UniWeTok: An Unified Binary Tokenizer with Codebook Size $\mathit{2^{128}}$ for Unified Multimodal Large Language Model
Shaobin Zhuang, Yuang Ai, Jiaming Han, Weijia Mao, Xiaohui Li, Fangyikang Wang, Xiao Wang, Yan Li, Shanchuan Lin, Kun Xu, Zhenheng Yang, Huaibo Huang, Xiangyu Yue, Hao Chen, Yali Wang
TL;DR
UniWeTok introduces a unified discrete tokenizer with a massive binary codebook of $2^{128}$ to bridge high-fidelity reconstruction, semantic extraction, and generative capability in Unified Multimodal LLMs. It combines a SigLu-enabled convolution-attention hybrid architecture with Pre-Post Distillation and Generative-Aware Prior in a three-stage curriculum to achieve robust performance across resolutions and perception-sensitive content. Empirically, it attains state-of-the-art or competitive results on image generation, understanding, and editing benchmarks while demanding substantially lower training compute than peers. This work provides a strong baseline for future Unified MLLMs and emphasizes the viability of a single, well-optimized tokenizer to unify perception, reasoning, and generation across modalities.
Abstract
Unified Multimodal Large Language Models (MLLMs) require a visual representation that simultaneously supports high-fidelity reconstruction, complex semantic extraction, and generative suitability. However, existing visual tokenizers typically struggle to satisfy these conflicting objectives within a single framework. In this paper, we introduce UniWeTok, a unified discrete tokenizer designed to bridge this gap using a massive binary codebook ($\mathit{2^{128}}$). For training framework, we introduce Pre-Post Distillation and a Generative-Aware Prior to enhance the semantic extraction and generative prior of the discrete tokens. In terms of model architecture, we propose a convolution-attention hybrid architecture with the SigLu activation function. SigLu activation not only bounds the encoder output and stabilizes the semantic distillation process but also effectively addresses the optimization conflict between token entropy loss and commitment loss. We further propose a three-stage training framework designed to enhance UniWeTok's adaptability cross various image resolutions and perception-sensitive scenarios, such as those involving human faces and textual content. On ImageNet, UniWeTok achieves state-of-the-art image generation performance (FID: UniWeTok 1.38 vs.
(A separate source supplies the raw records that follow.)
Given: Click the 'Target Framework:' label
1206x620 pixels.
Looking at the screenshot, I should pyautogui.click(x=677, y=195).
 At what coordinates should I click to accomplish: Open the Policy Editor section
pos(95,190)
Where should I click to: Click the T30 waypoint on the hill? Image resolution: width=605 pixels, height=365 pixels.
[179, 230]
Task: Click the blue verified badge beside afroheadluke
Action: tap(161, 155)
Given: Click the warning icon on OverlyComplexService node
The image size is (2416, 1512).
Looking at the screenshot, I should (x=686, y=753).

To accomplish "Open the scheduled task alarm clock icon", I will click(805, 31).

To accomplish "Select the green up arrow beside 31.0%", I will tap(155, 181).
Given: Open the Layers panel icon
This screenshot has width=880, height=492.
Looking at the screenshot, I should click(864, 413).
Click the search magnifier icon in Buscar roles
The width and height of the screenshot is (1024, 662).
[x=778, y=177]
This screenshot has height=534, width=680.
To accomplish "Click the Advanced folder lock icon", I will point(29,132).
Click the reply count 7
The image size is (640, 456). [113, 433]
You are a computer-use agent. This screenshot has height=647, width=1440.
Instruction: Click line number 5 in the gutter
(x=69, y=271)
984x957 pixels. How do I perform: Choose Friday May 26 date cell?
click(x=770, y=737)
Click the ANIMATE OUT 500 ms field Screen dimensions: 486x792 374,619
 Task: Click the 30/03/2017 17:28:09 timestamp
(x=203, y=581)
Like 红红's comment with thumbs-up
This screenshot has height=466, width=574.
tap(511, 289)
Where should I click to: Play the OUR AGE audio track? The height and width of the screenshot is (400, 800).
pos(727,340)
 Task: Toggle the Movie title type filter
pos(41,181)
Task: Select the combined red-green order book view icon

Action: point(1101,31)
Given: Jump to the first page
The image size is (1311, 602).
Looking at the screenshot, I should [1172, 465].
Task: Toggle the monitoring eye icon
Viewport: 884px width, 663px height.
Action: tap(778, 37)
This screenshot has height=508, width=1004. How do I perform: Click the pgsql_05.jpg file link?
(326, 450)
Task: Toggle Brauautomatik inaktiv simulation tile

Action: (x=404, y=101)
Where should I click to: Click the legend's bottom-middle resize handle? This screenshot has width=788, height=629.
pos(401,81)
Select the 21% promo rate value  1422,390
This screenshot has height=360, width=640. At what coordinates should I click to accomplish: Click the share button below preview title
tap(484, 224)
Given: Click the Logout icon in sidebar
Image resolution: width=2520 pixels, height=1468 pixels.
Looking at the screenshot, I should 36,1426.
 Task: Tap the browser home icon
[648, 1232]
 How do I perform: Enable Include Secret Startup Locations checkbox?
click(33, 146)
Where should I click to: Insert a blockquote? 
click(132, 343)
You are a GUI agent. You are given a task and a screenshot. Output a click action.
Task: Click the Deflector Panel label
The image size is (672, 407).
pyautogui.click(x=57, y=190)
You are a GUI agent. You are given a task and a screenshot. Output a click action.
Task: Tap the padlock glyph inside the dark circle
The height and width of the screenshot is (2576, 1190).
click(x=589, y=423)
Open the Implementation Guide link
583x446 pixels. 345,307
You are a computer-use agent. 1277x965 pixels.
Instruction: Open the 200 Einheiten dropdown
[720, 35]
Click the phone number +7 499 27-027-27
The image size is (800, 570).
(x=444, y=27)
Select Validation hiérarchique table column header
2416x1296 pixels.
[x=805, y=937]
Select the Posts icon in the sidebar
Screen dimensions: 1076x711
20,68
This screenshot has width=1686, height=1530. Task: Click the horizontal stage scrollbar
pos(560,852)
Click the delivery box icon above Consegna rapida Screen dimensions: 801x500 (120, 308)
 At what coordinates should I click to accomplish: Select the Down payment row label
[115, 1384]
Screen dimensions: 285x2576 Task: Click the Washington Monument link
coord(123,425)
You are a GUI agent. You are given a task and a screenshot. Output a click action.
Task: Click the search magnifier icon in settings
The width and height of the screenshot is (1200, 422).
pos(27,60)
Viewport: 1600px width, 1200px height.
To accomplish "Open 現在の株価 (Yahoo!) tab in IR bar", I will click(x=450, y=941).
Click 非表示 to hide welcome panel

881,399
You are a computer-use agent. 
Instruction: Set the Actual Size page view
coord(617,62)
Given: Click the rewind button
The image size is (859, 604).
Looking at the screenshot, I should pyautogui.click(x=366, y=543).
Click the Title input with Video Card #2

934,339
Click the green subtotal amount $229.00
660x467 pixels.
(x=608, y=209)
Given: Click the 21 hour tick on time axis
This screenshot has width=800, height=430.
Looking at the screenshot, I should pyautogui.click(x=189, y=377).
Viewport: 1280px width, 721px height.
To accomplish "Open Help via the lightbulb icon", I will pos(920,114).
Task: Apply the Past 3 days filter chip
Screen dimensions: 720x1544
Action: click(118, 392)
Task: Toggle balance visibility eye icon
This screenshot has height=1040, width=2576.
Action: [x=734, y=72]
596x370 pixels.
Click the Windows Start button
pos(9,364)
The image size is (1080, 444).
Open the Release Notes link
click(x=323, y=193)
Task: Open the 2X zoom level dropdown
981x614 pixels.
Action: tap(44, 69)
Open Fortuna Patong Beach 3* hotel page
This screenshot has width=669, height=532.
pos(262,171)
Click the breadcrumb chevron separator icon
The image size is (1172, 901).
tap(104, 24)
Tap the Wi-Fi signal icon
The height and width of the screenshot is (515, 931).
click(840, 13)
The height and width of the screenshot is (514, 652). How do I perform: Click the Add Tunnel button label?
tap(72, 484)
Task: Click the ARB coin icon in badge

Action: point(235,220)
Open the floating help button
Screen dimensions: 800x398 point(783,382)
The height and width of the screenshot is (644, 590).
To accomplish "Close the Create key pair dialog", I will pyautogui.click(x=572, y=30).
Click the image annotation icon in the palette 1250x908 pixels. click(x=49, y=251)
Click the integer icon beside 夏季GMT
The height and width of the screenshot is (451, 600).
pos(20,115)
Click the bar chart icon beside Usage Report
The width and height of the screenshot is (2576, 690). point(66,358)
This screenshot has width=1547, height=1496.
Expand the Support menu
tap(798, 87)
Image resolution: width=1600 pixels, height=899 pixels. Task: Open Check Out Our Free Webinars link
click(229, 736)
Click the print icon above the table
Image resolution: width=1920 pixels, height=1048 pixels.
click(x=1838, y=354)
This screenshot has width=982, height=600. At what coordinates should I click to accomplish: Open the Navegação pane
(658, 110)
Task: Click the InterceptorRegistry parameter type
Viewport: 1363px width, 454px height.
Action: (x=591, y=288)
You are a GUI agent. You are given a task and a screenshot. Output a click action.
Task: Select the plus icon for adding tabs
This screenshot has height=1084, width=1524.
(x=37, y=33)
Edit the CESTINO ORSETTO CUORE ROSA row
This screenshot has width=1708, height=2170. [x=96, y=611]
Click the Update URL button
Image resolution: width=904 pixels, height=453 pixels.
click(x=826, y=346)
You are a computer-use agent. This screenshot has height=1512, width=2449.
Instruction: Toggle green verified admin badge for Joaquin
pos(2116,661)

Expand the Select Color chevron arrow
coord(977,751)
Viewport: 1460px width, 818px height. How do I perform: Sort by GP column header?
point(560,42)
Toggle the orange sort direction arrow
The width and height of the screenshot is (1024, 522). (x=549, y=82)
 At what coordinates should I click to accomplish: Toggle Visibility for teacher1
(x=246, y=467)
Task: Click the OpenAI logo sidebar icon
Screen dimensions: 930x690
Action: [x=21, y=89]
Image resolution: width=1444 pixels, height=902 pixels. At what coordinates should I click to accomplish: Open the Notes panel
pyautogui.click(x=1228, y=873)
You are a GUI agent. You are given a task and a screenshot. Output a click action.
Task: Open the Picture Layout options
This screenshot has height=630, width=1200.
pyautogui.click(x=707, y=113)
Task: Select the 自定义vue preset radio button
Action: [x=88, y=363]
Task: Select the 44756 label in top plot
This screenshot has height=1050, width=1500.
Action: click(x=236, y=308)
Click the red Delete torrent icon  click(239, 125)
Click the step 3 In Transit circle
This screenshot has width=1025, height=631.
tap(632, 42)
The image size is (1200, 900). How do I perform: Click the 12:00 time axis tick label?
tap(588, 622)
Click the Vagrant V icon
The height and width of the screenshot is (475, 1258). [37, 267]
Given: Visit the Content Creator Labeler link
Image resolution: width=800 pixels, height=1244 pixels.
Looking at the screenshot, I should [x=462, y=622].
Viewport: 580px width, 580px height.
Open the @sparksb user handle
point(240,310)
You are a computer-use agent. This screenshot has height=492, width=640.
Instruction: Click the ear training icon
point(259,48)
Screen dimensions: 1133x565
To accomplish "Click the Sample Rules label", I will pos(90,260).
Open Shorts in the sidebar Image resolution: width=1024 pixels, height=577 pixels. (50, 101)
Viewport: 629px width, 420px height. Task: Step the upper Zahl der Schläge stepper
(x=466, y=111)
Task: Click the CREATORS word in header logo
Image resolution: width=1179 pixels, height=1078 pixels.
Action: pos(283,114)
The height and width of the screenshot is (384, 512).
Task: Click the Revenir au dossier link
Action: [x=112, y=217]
REPA 1.42) while requiring a remarkably low training compute (Training Tokens: UniWeTok 33B vs. REPA 262B). On general-domain, UniWeTok demonstrates highly competitive capabilities across a broad range of tasks, including multimodal understanding, image generation (DPG Score: UniWeTok 86.63 vs. FLUX.1 [Dev] 83.84), and editing (GEdit Overall Score: UniWeTok 5.09 vs. OmniGen 5.06). We release code and models to facilitate community exploration of unified tokenizer and MLLM.